陈昌浩同彭德怀同志到十里铺来看望大家。陈昌浩主持大会,彭总讲的话,陈昌浩还跟他谈了话。相当一部分人分到八路军教导队,也有一些同志分到抗大学习。他分到军委通讯队。
不会讲汉话的蒙族奴隶
打开地图,可以看到我们祖国的心脏部位有一片海,浩瀚、雄伟、秀丽。它,就是我国最大的内陆高原咸水湖 青海湖。
青海湖,蒙语叫 库库诺尔 ,藏语叫 错温布 ,都是 青色的海 的意思。青海湖,海阔天空,水天相连,鸥翔鱼跃,浪花击岸,在岸上拍遍了涡眼怪石,拂着拂不去的凉意,卷着卷不走的海潮,哗,哗,用蓝湛湛的巨手托着一个又一个的故事,让人寒心,让人悲戚。
在青海湖南山的南麓,有一条宽约数十里,长达百余里的大平川,逶迤于群山之间,这就是著名的古战场大非川。想当年,黄沙金甲,铁马秋风,连年征战不已。公元670年,唐高宗派 常胜将军 薛仁贵领兵深入青海。结果,唐师被吐蕃军队团团围困在大非川,十万将士全军覆没,三位统帅仅以身免,薛仁贵也因此被削职为民。从此,青海牧区的主人由吐谷浑换成吐蕃,唐朝的势力退到了日月山以东的农业区里。 十万汉军零落尽,独吹边曲向残阳 ,张乔的《河湟旧卒》诗咏的就是唐军在这次战役中的悲惨结局。
青海湖周围,自古以来就是伟大祖国的一个多民族地区,也是我国西北少数民族发祥地之一。 帐房牛粪夜燃灯,茜衣红帽杂蕃僧 。
此刻,青海省军管会主任廖汉生的办公室里,坐着一位身穿蒙装口讲蒙语的人。廖主任听不懂他的话,只好找来翻译。穿蒙装的人用蒙语讲了自己的经历,说自己是红军。因为情况特殊,又没有证明人,没有收留他。
他眼神里一丝发亮的光彩黯淡了,噙着眼泪一步一回头,自言自语地说: 我想党,盼党,党来了又不认我,这就活该我受苦。你们不要我,我只好回去当奴隶! 这话引起了注意。
第二天,省上领导派人通知他到省青年干部训练班学习。从此,西路军红军老战士廖永和结束了漂泊草原12年的不寻常生活。
廖永和是安徽省金寨县人,1929年12岁就当儿童团员,站岗放哨,1931年加入红军,1932年随部队离开大别山转战到川北根据地,1934年在四川苍溪县加入中国共产党。他担任过青年干事、连长、党支部书记,红三十军八十九师二六九团二营副营长、代理营长等职。
廖永和在倪家营子增援高台的战斗中右腿负伤,石窝会议后编在左支队,攀越海拔4000多米的托来南山时掉队。他拄着棍子,踏着战友们的足迹,艰难地前进。
廖永和面前是苍茫与荒凉交杂叠加的景象,幸喜又遇到10个掉队的战友。其中一个是军部的副护士长胡传基,头部被敌人砍了一刀,满脸血污。

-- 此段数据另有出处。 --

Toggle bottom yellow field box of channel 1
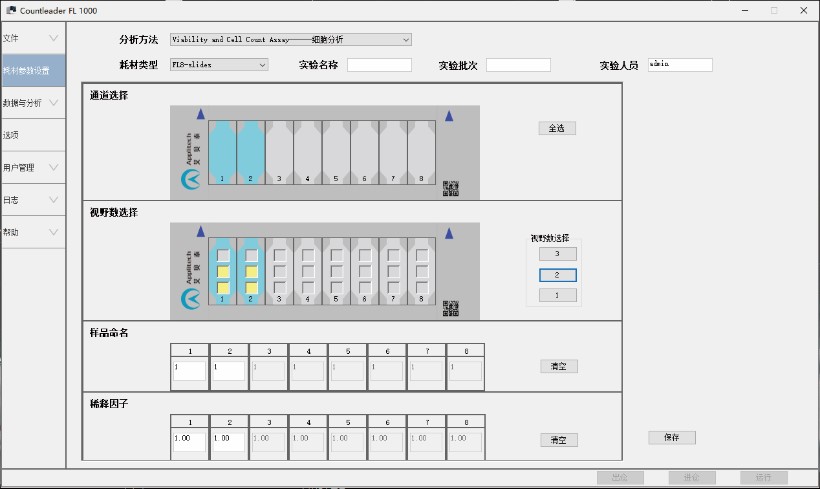 tap(224, 287)
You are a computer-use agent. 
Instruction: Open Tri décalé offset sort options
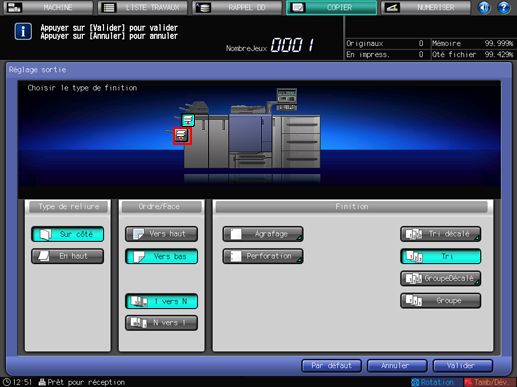[440, 234]
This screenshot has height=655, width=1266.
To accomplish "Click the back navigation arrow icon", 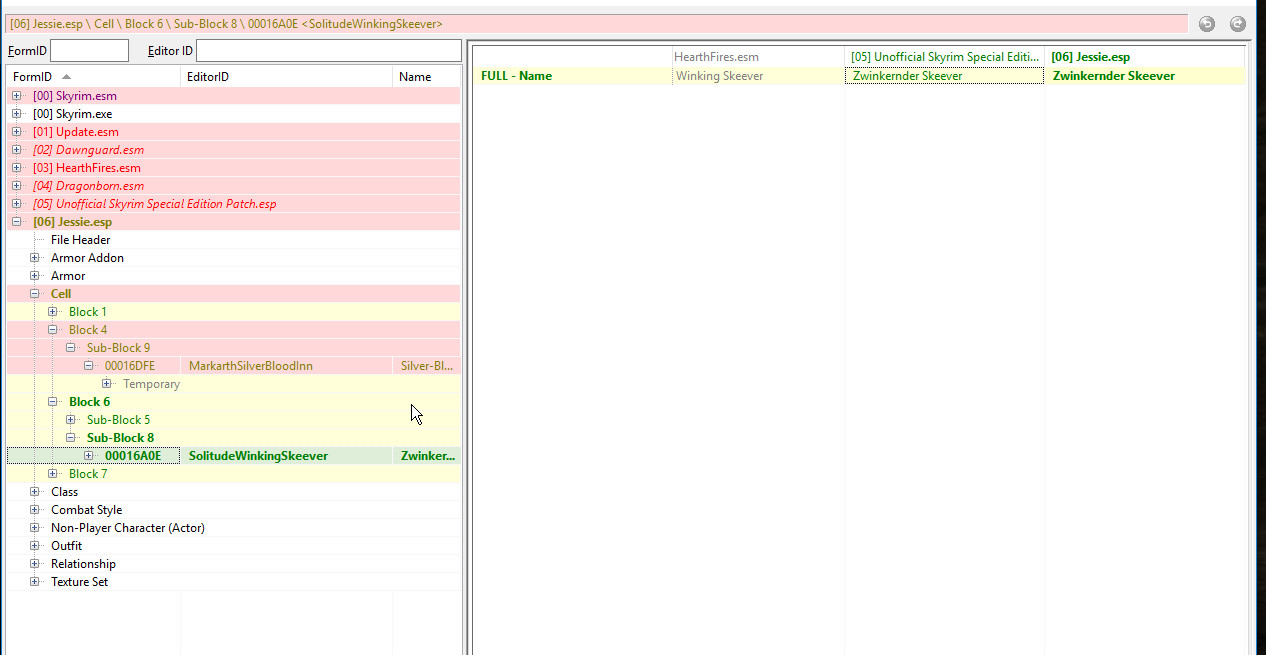I will point(1207,24).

晨曦中,雪山上,鲜红的太阳里冒出一个人,衣服脏破,头发乱竖,活像是草原上到处生长的一簇沙蓬草。这是小红军何延德,小名火娃子,四川巴中县人,八十八师二六八团机枪连通信员。火娃子奉命护理梨园口战斗中负伤的机枪连于连长,尾随左支队西进。于连长牺牲,他便独自沿着部队走过的路线前进,坎坷途中遇上廖营长11人。他们12人有3条步枪12发子弹。
他们拼命追赶部队,走着,眺望着远方,一直到遥远的地平线都阒无人迹。此时,李先念、程世才率领的左支队已由海巡堡以北的祁连分水岭向着安西,向着新疆方向前进。部队向西、向北、又向西。他们一直向西,越追离部队越远。诗人岑参在诗中说: 黄沙碛里客行迷,四望云天直下低。为言地尽天还尽,行到安西更向西。
山野抒发着浓重的冰雪的寒意,他们单薄的衣着无法抵御凛冽的寒风,但最发愁的还是没有吃的。大家捡些牧民抛下的牛羊皮骨或野兽皮骨用雪水煮了吃,一匹枯瘦如柴的死马也成了他们的上等食品。他们住山洞,宿草地,面对严寒和饥饿,彼此扶持,蹒跚地行进在雪地上。
他们经青海天峻县木里来到肃北苏来考克赛一带的一个岩洞里。考克赛,是甘肃肃北县盐池湾部落牧民春牧之地。
西路军左支队西进中攀登过的考克赛山峭壁第二天早晨起来,洪指导员对廖永和
说: 东边山坡上好像有人,我去看看吧? 廖永和想,多少天来,在茫茫雪原上见不到一个人影,能找个人问问路也好,就同意了。谁料,洪指导员提枪在手还没走出50米远, 叭 一声枪响,就倒下了。廖永和闻警,与一位班长立刻拿着其余的两支枪冲出岩洞准备还击。刚出洞口十来步,从石洞上面又打下一排子弹,廖永和与班长应声倒下。两发子弹从廖永和的胯下直穿出左膝盖,一阵眩晕,他就什么也不知道了。
草原的早春以它独有的清新,给人以肃穆的恬静。八天后,廖永和从昏迷中清醒过来,才知道袭击者抢走了他们仅有的三支枪和一些能用的东西。这次事变,洪指导员和班长牺牲了。春风送来一条雪白的挽幛,缠绕在祁连的胸前。袭击者走后,大家将他转移到布欧达坂口子附近的一个山洞里。
廖永和看了看周围的同志们,想坐起来,但身子像散了架一样,左腿一阵剧痛,差点又晕过去。他意识到自己双腿负伤,继续赶路已不可能,为了不连累大家,便说: 你们别守住我了,快找部队去吧! 大家表示要走一块儿走,要死一块儿死。他狠了狠心说: 干脆你们抬个石头把我压死算了,省得再挂念我!
蓦地,沉静下来。一句话说得大家相抱痛哭。
大家决定留下火娃子照顾他。廖永和指定其余八人由胡传基负责立即出发去找部队。他把未被土匪搜去的20块钢洋分给大家。土匪搜身时见他满身血污,没有细搜。廖永和与胡传基是一个地方的人,他嘱托胡将来如有可能回到家乡,转告父母,就说他死在关外了。
大家心里像灌满了铅,依依难舍,临走时又给他俩捡来许多柴火和牛羊野兽皮骨,捡来干草铺上盖上,才挥泪相别。
石洞涂上了凝重和缓慢的暗色调,低沉而压抑,阴冷而惨然。廖永和下肢不能动,火娃子每天把骨头砸碎烧糊和皮子一起煮成汤一口一口地喂他,每天烧开水给他擦洗伤口,端屎端尿。